2.2 Materielle Gründe

Die Zuziehung der Grundstücke aus der Flur 40 der Gemarkung Holler erfolgt, um eine ordnungsgemäße Wegenetzanbindung in diesem Bereich an die Feldlage zu erreichen.

Die Zuziehung der übrigen Flurstücke sowie die Ausschließung der auf­geführten Flurstücke erfolgt zur Änderung der Verfahrensgrenze in Teil­bereichen, was zur Vereinfachung und damit auch zu Kosteneinsparun­gen bei der Herstellung der Umringsgrenze führt.
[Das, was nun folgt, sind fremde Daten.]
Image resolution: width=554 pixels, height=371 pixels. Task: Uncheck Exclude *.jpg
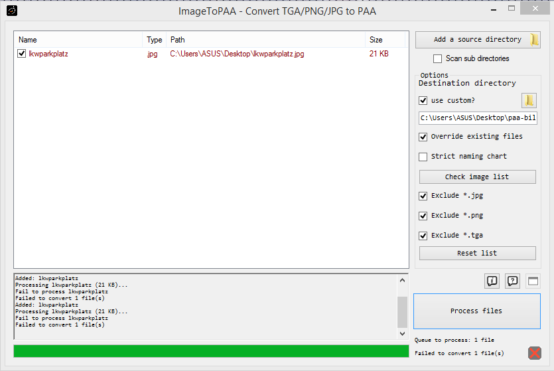click(x=423, y=196)
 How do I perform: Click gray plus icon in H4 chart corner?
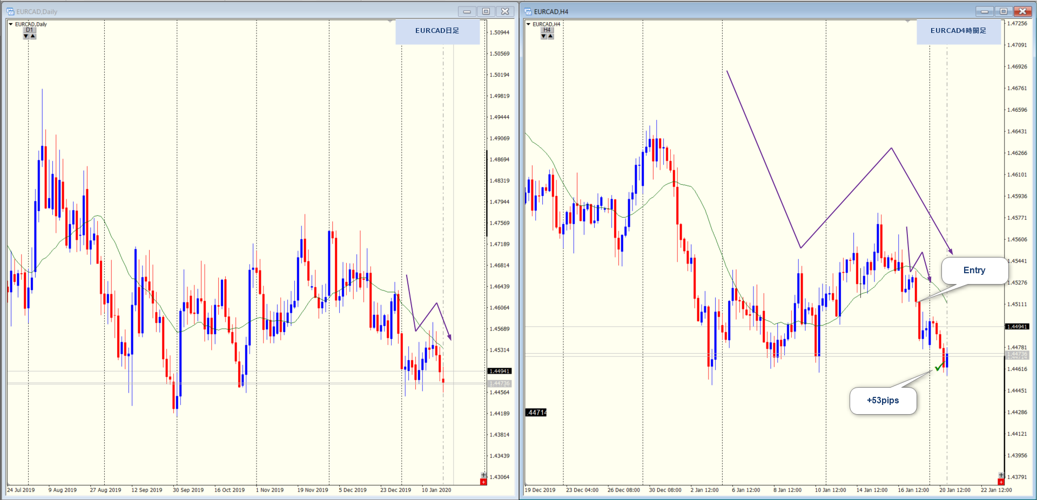1001,475
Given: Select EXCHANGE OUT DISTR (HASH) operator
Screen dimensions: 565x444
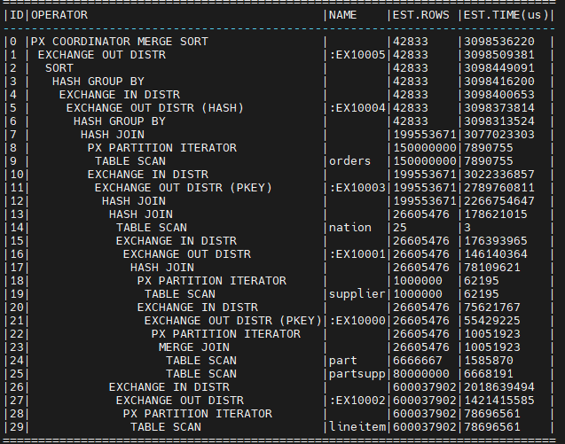Looking at the screenshot, I should (155, 108).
Insgesamt handelt es sich um geringfügige Änderungen des Flurbereini­gungsgebietes. Die Voraussetzungen des § 8 Abs. 1 FlurbG sind damit erfüllt.
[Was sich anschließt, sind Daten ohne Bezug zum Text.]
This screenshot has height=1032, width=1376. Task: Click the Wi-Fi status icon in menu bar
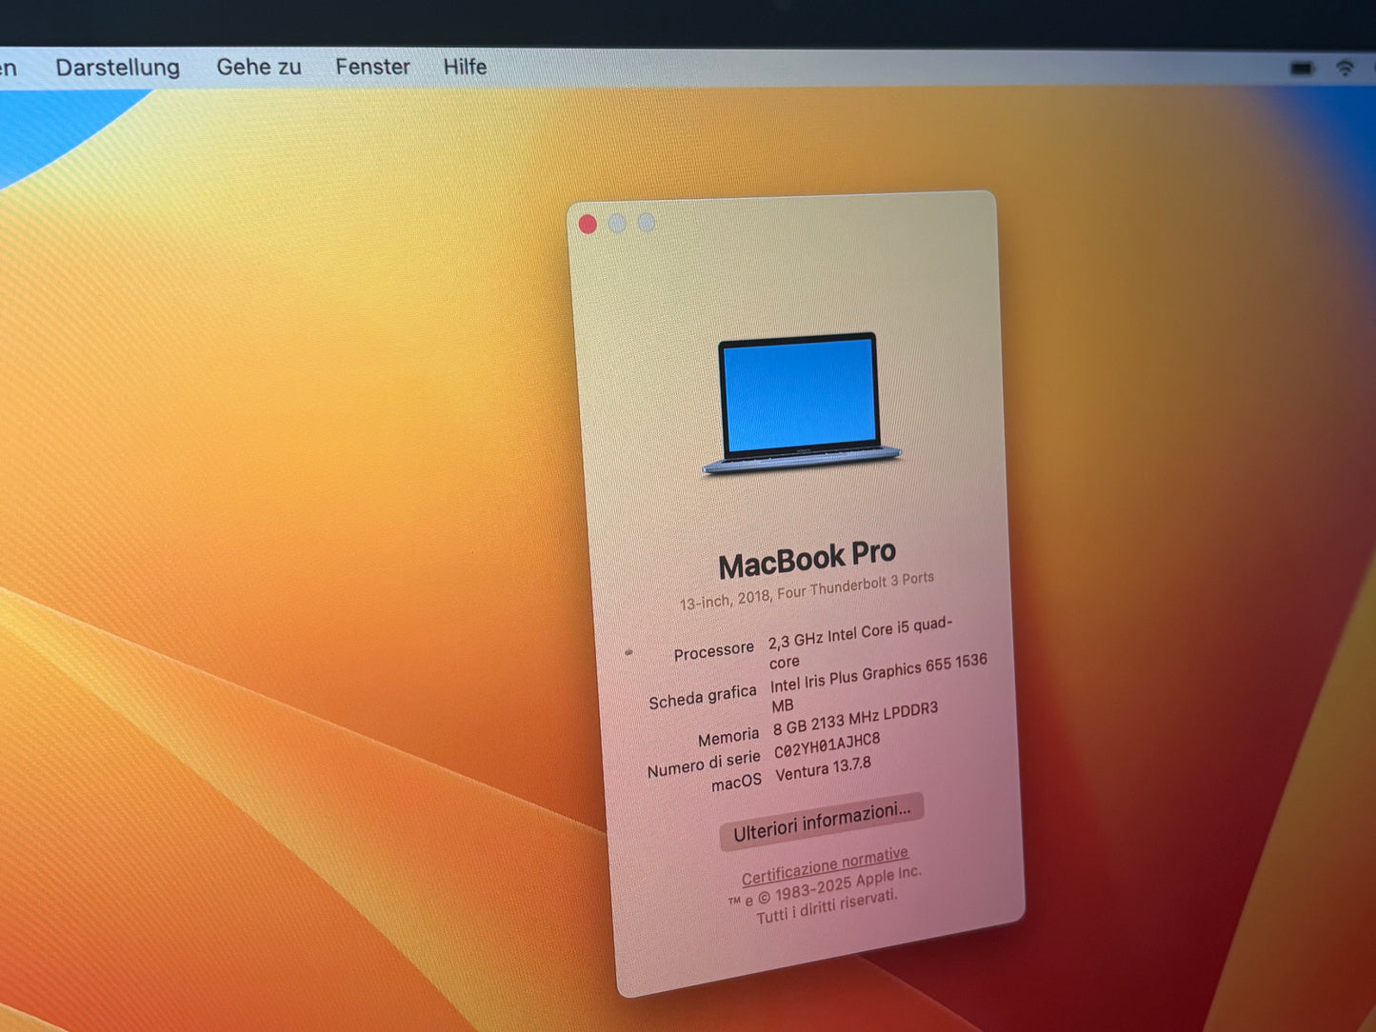click(1345, 68)
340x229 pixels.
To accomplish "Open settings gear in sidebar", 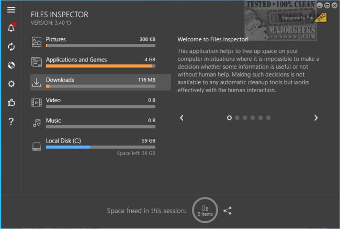I will pos(11,84).
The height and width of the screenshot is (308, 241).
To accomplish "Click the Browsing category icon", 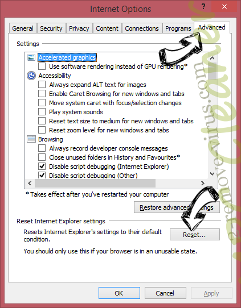I will pyautogui.click(x=31, y=139).
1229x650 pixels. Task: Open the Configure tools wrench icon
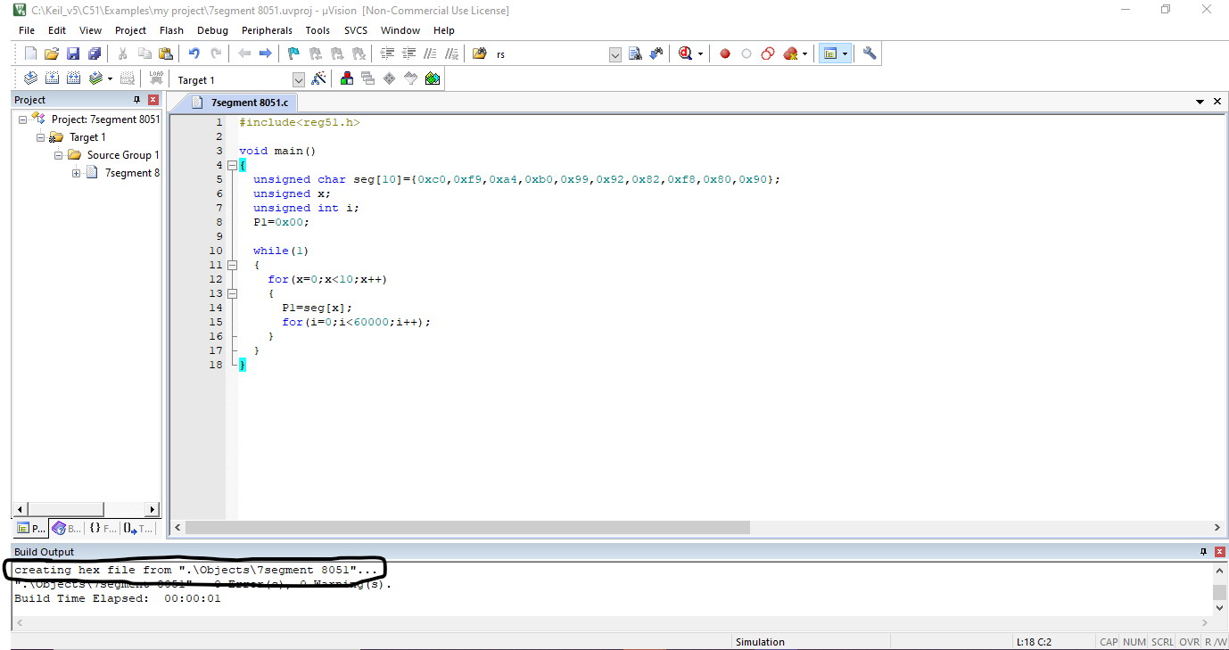pyautogui.click(x=870, y=53)

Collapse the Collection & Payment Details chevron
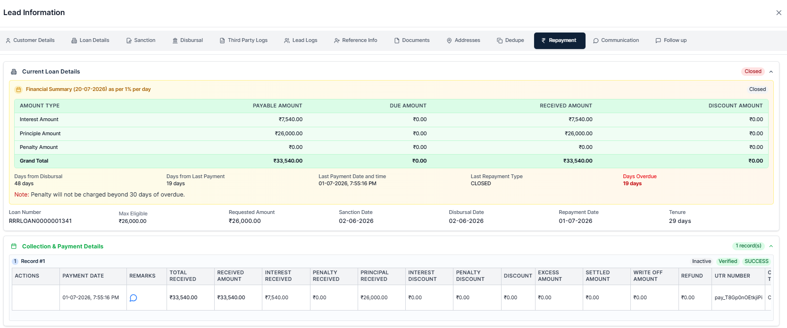pyautogui.click(x=771, y=246)
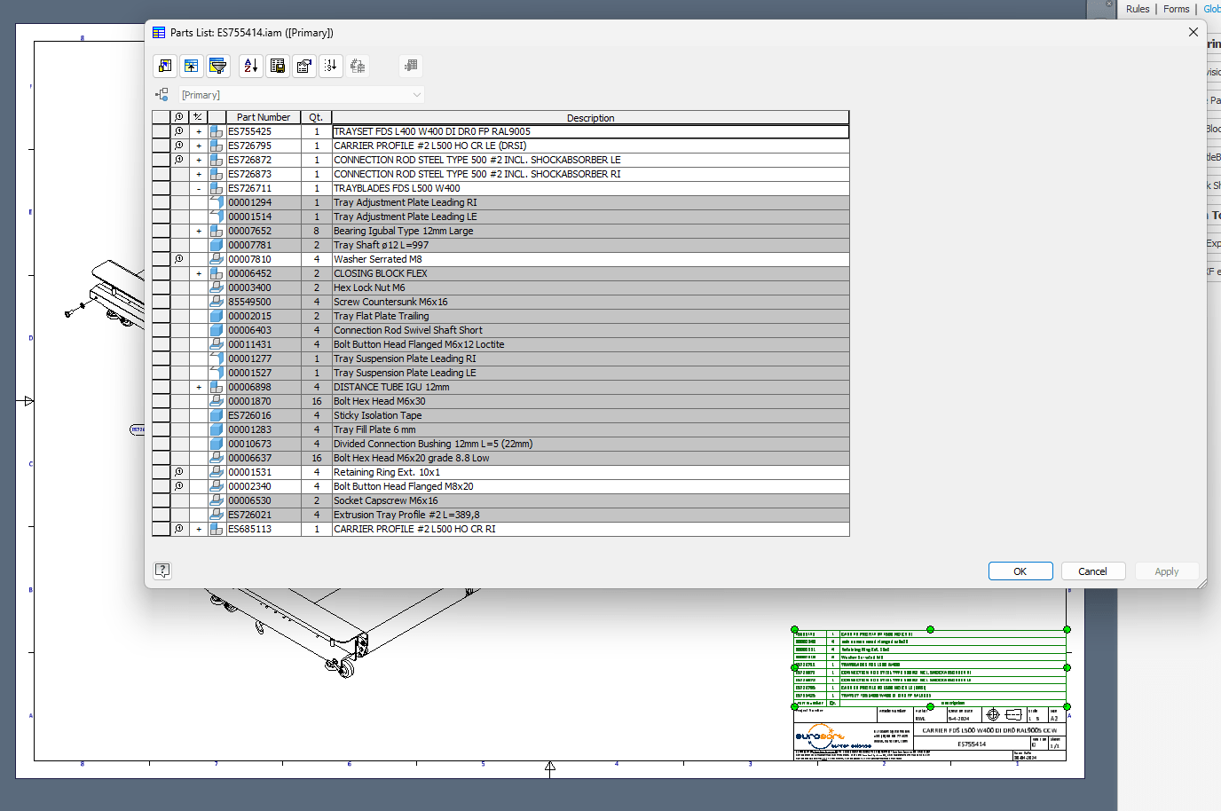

Die sofortige Vollziehung dieses Beschlusses liegt im überwiegenden Interesse der Beteiligten. Es liegt insbesondere in ihrem Interesse, dass die Weiterführung des Flurbereinigungsverfahrens nicht verzögert wird, damit die angestrebten betriebswirtschaftlichen Vorteile möglichst bald eintreten. Dem gegenüber könnte durch die aufschiebende Wirkung mög­licher Rechtsbehelfe eine erhebliche Verfahrensverzögerung eintreten, mit der Folge, dass die neuen Grundstücke erst ein oder zwei Jahre spä­ter als vorgesehen bewirtschaftet werden können.

Die sofortige Vollziehung liegt auch im öffentlichen Interesse. Die Maß­nahmen zur Verbesserung der Agrarstruktur und die damit investierten öffentlichen Mittel tragen ganz erheblich zur Erhaltung der Landwirtschaft und der Kulturlandschaft und damit zur Erhaltung eines bedeutenden Wirt­schaftsfaktors in der Landwirtschaft bei. Im Hinblick auf den raschen Struk­turwandel in der Landwirtschaft ist es erforderlich, dass die mit der Flur­bereinigung angestrebten Ziele möglichst schnell verwirklicht werden. Rechtsbehelfsbelehrung

Gegen diese Anordnung kann innerhalb eines Monats ab dem ersten Tag der öffentlichen Bekanntmachung Widerspruch erhoben werden.

Der Widerspruch ist schriftlich oder zur Niederschrift bei dem

Kulturamt Westerburg

Jahnstraße 5, 56457 Westerburg

oder wahlweise bei der

Aufsichts- und Dienstleistungsdirektion,

- Obere Flurbereinigungsbehörde Willy-Brandt-Platz 3, 54290 Trier einzulegen.

Bei schriftlicher Einlegung des Widerspruches ist die Widerspruchsfrist nur gewahrt, wenn der Widerspruch noch vor dem Ablauf der Frist bei einer der beiden Behörden eingegangen ist.